Pero sea cual sea el desenlace de la crisis, algo se ha roto en ese Túnez ideal y casi irreal alabado durante largo tiempo por los medios nacionales y los proveedores de fondos internacionales. El país está enfermo y su enfermedad no fue diagnosticada a tiempo. Si su crecimiento económico era real y su PIB crecía un 5% de media al año, los frutos de ese crecimiento no están repartidos equitativamente entre las regiones, las capas sociales y las generaciones. En otras palabras, la prosperidad tunecina deja a muchas personas en la cuneta. Y son los que se han visto privados de ella los que han alzado la voz, y de forma tan notoria que el gobierno finalmente les escuchó. Cierto es que un poco tarde, pero con la suficiente diligencia como para que tengamos derecho a esperar una refundación del sistema económico sobre la base de una redistribución más equitativa de las riquezas nacionales.
El país, que ofrecía un escaparate de estabilidad, en un entorno regional de grandes tensiones, ha acabado por poner de manifiesto una vulnerabilidad que hasta ahora nos negábamos a tener en cuenta: la injusticia, la marginación de las regiones, una juventud abandonada a sus frustraciones y que, frente al cerrojazo mediático, no tuvo miedo de proclamar su malestar con los medios de su época. Por otra parte, la necesidad de libertad expresada por la población, de todas las edades y capas sociales, incluida la clase burguesa, la más beneficiada por la historia de éxito económico, parece ser un dato primordial que el gobierno actual (o el venidero) tendrá que tener en cuenta. Lo ocurrido parece una explosión, la de una población que hierve desde hace tiempo y que ha acabado por dar rienda suelta a su enfado al no poder expresarlo a través de medios pacíficos y no ver que sus reivindicaciones fueran satisfechas por unos políticos dignos de ese nombre y unos medios de comunicación creíbles, responsables y más preocupados por la verdad que por complacer cobardemente a algunos de los dirigentes omnipotentes.

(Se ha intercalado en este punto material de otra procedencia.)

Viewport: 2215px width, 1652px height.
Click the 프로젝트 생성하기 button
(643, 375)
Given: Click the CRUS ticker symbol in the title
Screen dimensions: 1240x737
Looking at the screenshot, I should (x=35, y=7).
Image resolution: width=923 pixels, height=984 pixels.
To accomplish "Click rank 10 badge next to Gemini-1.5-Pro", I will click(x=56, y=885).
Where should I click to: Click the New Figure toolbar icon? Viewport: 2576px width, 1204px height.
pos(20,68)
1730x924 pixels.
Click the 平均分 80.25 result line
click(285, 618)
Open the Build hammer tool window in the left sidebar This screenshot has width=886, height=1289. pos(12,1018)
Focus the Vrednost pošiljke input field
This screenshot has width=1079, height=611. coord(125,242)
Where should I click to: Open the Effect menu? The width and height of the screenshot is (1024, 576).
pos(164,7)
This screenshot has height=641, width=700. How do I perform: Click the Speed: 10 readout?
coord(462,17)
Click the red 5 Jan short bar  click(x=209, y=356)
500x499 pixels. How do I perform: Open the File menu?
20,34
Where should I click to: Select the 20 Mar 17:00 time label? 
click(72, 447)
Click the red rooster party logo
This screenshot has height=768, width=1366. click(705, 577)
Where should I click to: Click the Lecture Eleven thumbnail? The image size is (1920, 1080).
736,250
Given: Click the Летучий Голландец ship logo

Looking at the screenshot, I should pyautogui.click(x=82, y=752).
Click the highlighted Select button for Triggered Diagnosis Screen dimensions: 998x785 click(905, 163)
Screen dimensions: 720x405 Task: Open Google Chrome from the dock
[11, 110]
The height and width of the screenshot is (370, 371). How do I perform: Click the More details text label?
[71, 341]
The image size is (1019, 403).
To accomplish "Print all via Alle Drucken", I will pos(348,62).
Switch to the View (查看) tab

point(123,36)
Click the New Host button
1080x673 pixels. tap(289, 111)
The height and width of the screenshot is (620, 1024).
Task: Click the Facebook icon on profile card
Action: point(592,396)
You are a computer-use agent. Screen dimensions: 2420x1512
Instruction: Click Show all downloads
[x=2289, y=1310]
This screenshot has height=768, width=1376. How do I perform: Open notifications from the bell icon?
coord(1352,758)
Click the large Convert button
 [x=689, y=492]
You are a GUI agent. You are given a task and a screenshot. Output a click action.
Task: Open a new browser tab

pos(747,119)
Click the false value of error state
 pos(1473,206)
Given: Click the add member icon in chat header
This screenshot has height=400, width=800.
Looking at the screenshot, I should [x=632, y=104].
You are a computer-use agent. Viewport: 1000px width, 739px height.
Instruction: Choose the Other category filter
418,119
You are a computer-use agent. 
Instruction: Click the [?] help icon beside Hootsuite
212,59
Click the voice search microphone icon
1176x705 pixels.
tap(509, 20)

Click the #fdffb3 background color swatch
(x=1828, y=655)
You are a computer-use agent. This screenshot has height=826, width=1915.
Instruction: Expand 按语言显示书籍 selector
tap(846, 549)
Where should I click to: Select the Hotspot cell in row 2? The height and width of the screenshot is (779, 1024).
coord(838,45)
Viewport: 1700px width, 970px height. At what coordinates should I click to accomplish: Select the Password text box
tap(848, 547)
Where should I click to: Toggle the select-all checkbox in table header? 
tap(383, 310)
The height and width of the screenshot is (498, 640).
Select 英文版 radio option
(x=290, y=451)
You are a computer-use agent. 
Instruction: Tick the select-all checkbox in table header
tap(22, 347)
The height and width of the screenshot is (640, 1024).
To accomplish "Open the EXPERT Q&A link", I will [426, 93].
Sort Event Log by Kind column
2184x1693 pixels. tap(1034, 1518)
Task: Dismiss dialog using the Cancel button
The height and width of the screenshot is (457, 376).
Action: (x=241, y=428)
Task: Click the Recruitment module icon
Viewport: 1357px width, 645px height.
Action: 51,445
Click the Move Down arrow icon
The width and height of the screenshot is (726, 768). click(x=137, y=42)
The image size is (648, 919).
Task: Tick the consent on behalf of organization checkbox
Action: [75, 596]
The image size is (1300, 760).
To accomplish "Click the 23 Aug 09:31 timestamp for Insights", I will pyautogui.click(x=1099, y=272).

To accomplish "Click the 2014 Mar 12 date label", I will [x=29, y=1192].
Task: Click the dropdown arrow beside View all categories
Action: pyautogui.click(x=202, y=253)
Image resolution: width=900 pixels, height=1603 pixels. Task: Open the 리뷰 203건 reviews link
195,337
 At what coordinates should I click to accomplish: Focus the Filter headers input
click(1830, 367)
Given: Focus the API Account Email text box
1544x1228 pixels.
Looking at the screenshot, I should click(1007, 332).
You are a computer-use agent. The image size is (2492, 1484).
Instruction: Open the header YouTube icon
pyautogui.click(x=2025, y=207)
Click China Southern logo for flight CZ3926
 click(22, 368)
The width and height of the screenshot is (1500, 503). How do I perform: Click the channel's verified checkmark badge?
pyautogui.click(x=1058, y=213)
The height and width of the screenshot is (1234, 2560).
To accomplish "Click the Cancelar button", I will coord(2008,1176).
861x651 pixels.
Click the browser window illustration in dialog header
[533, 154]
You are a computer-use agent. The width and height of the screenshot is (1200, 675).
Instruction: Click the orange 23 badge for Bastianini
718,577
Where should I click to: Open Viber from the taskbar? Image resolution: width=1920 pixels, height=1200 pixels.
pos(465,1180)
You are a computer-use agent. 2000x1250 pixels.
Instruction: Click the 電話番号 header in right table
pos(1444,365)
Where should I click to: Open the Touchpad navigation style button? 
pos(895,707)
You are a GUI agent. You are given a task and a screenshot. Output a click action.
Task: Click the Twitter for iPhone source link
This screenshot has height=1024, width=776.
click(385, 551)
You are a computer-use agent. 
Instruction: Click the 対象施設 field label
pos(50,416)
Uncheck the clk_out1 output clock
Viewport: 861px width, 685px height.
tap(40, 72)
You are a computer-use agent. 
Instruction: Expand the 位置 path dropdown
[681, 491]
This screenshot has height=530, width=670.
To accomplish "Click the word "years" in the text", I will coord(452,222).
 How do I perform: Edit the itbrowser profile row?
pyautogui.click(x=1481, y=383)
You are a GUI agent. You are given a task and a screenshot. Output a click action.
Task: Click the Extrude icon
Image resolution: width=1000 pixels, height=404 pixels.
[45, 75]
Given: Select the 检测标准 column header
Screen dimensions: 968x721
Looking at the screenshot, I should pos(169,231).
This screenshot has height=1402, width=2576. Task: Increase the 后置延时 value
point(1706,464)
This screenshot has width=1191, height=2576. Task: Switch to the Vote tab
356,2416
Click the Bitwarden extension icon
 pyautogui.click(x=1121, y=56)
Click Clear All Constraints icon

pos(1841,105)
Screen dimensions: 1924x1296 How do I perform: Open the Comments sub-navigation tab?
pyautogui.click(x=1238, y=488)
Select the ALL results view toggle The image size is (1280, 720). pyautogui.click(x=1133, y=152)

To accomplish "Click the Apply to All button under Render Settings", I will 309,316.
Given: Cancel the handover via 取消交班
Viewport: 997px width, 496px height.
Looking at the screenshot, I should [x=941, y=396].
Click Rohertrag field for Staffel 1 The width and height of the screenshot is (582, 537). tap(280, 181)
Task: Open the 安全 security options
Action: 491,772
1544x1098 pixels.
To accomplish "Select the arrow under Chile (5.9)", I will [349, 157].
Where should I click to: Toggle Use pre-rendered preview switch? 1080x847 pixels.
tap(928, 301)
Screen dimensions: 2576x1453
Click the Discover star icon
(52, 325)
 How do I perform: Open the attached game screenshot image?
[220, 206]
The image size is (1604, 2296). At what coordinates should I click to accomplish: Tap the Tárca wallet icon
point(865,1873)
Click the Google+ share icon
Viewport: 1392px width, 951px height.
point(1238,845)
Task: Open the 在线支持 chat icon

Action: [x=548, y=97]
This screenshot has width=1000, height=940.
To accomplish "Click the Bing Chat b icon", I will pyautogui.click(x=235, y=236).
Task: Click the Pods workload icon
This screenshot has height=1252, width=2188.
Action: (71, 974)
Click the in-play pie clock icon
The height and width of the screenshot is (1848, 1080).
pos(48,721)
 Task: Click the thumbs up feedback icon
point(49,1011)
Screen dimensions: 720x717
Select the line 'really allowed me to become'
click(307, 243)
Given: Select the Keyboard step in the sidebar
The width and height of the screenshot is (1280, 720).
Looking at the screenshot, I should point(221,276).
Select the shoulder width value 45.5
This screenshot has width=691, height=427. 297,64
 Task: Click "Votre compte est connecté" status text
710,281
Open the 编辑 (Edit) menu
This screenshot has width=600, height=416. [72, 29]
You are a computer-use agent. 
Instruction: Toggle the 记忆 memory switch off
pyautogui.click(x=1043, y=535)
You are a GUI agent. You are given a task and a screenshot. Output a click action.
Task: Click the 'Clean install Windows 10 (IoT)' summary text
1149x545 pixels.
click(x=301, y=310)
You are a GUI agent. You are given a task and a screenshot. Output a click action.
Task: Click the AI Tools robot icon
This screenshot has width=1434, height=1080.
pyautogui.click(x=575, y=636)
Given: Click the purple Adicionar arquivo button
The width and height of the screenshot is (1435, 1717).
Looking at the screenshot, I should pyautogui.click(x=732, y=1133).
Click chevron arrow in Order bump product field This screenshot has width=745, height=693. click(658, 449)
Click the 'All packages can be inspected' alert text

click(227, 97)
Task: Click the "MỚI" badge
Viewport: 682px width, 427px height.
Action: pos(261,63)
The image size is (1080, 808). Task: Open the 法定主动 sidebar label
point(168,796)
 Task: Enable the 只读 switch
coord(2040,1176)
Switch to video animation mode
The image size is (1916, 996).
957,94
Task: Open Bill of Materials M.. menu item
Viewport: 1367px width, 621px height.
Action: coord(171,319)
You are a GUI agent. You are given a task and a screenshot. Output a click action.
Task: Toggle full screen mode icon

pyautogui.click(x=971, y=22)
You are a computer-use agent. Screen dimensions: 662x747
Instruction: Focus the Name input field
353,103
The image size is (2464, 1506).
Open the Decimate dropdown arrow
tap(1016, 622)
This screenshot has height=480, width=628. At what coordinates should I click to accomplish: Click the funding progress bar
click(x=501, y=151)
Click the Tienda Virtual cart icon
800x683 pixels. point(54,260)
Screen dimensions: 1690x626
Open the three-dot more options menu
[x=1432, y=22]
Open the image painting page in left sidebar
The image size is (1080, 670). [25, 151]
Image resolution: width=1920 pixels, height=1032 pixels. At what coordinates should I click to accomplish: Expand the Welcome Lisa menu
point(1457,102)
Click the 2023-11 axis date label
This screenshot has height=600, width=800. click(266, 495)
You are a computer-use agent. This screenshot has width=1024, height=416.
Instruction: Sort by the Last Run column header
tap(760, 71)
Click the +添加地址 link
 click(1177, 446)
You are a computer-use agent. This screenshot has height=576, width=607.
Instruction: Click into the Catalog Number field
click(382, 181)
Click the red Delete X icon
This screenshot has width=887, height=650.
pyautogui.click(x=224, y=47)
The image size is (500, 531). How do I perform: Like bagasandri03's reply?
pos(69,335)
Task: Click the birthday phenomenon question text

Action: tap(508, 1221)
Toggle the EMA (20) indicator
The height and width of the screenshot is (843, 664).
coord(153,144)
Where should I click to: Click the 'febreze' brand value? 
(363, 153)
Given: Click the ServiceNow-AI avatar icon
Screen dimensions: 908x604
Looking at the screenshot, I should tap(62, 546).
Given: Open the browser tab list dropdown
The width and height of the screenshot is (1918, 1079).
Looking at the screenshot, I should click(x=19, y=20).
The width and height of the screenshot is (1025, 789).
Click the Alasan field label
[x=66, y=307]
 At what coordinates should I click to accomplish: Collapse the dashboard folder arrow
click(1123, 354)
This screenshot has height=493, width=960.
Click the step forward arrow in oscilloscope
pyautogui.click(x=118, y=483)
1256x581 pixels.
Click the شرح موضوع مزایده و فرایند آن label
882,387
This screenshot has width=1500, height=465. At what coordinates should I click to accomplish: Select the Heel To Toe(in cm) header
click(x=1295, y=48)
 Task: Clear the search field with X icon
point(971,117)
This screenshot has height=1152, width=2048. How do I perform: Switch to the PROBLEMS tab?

El otro terreno en el que hay que trabajar, tan urgente como el de la reactivación del proceso de desarrollo regional, de la inversión y de la creación de empleo para los desempleados, es el relativo a la reconstrucción del ámbito político mediante la integración de todas las fuerzas, incluidas las que hasta ahora han estado marginadas y excluidas del debate público. ¿No fue la ausencia, frente a los manifestantes, de otros interlocutores que no fueran los representantes del poder y de su maquinaria de seguridad, la que creó las condiciones para el empeoramiento de un movimiento social al que se podría haber puesto coto a tiempo y que no habría desembocado en la anarquía en la que estuvo sumido el país durante más de un mes? Nada debería ya detener la marcha de la libertad. La transición política, todavía inesperada ayer, se ha convertido en una realidad posible.
El Túnez libre y democrático está empezando a salir del magma todavía en ebullición de las revueltas populares. Una hermosa ilustración de los versos del poeta nacional tunecino Abulkacem Chebbi contenidos en el himno nacional y entonados al unísono por los manifestantes: “Si el pueblo, algún día, quiere vivir. El destino no podrá más que responder a su espera. El mañana sucederá necesariamente a la noche. Y las cadenas se romperán inevitablemente”.